Directions for this task:
Search the material for the word "thumbnail" and report each line where it turns up.

Data for the task:
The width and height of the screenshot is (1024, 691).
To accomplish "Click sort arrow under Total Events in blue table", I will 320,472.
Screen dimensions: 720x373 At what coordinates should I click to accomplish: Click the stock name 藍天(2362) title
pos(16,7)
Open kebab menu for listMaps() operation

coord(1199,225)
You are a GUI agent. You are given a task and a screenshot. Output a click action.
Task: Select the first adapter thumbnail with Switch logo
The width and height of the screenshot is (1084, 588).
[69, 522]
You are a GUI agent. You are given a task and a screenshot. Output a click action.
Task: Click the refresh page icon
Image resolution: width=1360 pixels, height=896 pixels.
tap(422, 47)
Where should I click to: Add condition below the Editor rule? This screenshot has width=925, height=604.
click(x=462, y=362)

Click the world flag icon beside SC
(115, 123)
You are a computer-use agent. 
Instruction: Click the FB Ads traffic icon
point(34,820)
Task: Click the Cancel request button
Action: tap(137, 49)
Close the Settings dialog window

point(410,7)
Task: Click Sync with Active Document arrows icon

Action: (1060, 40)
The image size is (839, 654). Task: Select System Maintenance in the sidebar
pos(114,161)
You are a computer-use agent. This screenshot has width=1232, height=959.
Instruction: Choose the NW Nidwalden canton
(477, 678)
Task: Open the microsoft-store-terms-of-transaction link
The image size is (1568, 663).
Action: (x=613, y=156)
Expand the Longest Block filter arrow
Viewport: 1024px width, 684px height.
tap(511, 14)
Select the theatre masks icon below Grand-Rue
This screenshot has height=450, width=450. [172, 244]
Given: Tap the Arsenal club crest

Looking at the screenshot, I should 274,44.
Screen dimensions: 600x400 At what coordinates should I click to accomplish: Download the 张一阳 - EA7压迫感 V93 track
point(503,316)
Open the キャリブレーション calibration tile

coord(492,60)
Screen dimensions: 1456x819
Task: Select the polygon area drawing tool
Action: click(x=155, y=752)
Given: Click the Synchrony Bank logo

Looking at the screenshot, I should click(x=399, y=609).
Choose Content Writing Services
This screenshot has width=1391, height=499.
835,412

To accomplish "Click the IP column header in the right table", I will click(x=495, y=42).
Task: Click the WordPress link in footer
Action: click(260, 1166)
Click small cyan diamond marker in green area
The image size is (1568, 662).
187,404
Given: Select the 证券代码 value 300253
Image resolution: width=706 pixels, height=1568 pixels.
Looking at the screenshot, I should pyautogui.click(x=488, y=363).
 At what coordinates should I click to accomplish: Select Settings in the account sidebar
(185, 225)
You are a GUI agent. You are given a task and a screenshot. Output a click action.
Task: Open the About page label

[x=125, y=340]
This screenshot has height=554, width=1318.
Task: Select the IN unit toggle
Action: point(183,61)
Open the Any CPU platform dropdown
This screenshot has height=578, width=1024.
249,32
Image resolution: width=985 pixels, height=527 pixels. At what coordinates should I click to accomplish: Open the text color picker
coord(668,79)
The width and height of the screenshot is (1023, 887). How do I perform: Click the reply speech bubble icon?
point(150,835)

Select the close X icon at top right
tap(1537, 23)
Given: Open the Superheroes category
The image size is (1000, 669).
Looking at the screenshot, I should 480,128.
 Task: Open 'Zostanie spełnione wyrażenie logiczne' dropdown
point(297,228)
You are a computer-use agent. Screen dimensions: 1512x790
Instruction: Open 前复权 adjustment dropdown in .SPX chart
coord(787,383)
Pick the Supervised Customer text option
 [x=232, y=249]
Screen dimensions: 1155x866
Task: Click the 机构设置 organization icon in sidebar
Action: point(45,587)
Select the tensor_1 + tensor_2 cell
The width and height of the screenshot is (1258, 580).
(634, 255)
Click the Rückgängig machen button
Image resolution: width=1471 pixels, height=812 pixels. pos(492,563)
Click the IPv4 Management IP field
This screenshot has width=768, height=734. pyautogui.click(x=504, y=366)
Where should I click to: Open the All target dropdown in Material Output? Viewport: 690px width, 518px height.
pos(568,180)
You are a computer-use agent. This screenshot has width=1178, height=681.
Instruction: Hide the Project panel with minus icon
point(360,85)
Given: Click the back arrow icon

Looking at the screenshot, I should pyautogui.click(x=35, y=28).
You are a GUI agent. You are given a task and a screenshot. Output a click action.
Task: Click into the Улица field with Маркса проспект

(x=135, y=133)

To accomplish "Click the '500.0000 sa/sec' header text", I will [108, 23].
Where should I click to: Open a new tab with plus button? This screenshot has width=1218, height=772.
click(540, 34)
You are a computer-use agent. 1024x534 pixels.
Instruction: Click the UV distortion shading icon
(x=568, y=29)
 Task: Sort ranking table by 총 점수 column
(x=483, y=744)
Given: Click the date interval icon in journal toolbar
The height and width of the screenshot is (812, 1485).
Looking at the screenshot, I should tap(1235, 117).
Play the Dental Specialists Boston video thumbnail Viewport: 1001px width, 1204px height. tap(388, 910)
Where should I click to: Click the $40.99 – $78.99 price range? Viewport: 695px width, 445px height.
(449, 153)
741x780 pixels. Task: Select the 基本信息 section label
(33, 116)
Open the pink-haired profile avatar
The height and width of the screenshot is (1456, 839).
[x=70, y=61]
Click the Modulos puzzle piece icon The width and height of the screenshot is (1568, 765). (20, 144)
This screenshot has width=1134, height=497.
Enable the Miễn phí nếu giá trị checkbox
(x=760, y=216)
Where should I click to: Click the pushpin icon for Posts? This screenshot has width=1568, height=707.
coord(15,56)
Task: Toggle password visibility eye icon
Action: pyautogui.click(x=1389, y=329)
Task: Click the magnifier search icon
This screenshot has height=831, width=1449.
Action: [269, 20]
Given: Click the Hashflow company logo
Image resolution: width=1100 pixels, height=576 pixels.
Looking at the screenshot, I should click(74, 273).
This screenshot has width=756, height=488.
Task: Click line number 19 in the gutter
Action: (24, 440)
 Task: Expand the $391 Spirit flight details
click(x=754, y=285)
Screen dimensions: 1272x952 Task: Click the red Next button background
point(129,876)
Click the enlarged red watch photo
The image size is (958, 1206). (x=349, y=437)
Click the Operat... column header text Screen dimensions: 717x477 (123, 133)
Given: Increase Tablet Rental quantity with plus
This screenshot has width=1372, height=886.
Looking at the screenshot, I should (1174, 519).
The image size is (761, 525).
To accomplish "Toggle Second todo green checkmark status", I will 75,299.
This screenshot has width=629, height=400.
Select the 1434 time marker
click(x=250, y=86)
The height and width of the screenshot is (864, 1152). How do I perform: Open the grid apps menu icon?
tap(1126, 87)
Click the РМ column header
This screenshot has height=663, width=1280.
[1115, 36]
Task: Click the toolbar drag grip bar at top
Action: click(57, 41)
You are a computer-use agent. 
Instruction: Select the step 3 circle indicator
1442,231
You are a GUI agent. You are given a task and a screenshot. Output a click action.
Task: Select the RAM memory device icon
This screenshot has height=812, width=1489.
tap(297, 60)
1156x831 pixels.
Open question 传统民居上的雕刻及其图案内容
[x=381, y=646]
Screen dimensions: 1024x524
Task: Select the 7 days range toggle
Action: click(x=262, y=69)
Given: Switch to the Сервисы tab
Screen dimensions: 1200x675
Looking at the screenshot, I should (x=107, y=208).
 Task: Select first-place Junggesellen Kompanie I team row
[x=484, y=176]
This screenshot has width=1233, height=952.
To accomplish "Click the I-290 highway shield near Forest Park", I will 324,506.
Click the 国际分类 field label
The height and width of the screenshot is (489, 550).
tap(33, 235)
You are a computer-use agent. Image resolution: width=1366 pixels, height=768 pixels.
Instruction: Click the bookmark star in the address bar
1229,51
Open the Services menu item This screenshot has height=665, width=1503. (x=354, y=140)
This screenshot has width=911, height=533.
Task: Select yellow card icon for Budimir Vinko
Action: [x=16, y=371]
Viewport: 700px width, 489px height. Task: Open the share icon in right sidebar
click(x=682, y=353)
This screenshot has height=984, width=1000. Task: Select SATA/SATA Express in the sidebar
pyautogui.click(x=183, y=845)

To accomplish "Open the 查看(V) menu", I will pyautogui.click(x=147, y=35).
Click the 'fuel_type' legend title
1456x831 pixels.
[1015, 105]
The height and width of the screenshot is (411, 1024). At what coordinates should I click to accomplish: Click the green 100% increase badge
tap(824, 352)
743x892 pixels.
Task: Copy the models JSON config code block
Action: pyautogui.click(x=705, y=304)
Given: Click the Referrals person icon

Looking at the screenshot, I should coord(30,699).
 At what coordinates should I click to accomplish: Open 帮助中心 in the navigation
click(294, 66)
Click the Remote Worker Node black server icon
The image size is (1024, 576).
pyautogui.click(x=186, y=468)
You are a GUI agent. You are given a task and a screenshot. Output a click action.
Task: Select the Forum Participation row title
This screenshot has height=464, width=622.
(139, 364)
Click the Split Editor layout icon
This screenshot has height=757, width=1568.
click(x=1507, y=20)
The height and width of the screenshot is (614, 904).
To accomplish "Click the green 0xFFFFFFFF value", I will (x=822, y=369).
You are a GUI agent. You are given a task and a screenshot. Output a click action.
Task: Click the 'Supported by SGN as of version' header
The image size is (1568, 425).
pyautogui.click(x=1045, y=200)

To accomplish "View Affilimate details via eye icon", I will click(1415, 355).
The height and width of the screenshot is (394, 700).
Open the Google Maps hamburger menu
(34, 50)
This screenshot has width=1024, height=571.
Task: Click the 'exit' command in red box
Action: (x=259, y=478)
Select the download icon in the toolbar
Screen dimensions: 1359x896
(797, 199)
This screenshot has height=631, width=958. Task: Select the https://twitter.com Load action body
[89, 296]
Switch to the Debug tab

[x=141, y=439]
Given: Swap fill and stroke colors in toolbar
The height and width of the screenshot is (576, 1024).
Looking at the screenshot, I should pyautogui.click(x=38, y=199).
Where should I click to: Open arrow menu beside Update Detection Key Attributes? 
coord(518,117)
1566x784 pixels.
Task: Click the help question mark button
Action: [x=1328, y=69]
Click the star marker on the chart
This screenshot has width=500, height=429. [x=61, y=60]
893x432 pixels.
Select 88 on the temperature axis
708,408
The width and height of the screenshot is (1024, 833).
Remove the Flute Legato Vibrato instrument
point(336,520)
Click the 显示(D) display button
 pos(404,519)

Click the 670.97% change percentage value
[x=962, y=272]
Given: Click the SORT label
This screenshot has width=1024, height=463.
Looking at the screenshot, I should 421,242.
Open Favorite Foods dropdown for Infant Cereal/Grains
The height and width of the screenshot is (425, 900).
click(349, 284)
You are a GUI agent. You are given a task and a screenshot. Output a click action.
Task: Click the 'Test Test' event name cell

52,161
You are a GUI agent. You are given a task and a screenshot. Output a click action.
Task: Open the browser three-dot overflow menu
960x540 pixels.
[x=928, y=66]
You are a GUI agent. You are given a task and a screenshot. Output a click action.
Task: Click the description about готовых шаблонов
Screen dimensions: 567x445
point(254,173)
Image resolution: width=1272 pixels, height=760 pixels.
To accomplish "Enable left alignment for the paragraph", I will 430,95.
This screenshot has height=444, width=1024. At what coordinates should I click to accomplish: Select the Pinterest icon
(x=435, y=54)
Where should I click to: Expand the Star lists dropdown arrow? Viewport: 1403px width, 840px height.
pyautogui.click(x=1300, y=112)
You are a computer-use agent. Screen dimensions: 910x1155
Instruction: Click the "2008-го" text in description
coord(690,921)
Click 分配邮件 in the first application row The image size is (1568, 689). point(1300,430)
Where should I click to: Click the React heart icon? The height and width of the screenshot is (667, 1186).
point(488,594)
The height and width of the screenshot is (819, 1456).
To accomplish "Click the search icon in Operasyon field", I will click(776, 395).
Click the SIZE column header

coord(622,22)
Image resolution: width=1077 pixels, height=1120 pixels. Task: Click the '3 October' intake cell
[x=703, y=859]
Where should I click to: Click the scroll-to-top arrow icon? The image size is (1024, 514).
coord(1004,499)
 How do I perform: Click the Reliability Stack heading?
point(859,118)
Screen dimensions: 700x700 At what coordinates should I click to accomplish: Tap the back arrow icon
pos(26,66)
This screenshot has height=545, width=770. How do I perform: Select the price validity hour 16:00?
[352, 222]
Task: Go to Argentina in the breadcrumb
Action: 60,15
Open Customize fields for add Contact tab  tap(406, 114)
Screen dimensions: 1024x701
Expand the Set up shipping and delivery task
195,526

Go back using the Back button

Result for this exercise:
Task: Select the first adapter thumbnail with Switch logo
Play the Dental Specialists Boston video thumbnail Viewport: 1001px width, 1204px height. tap(388, 910)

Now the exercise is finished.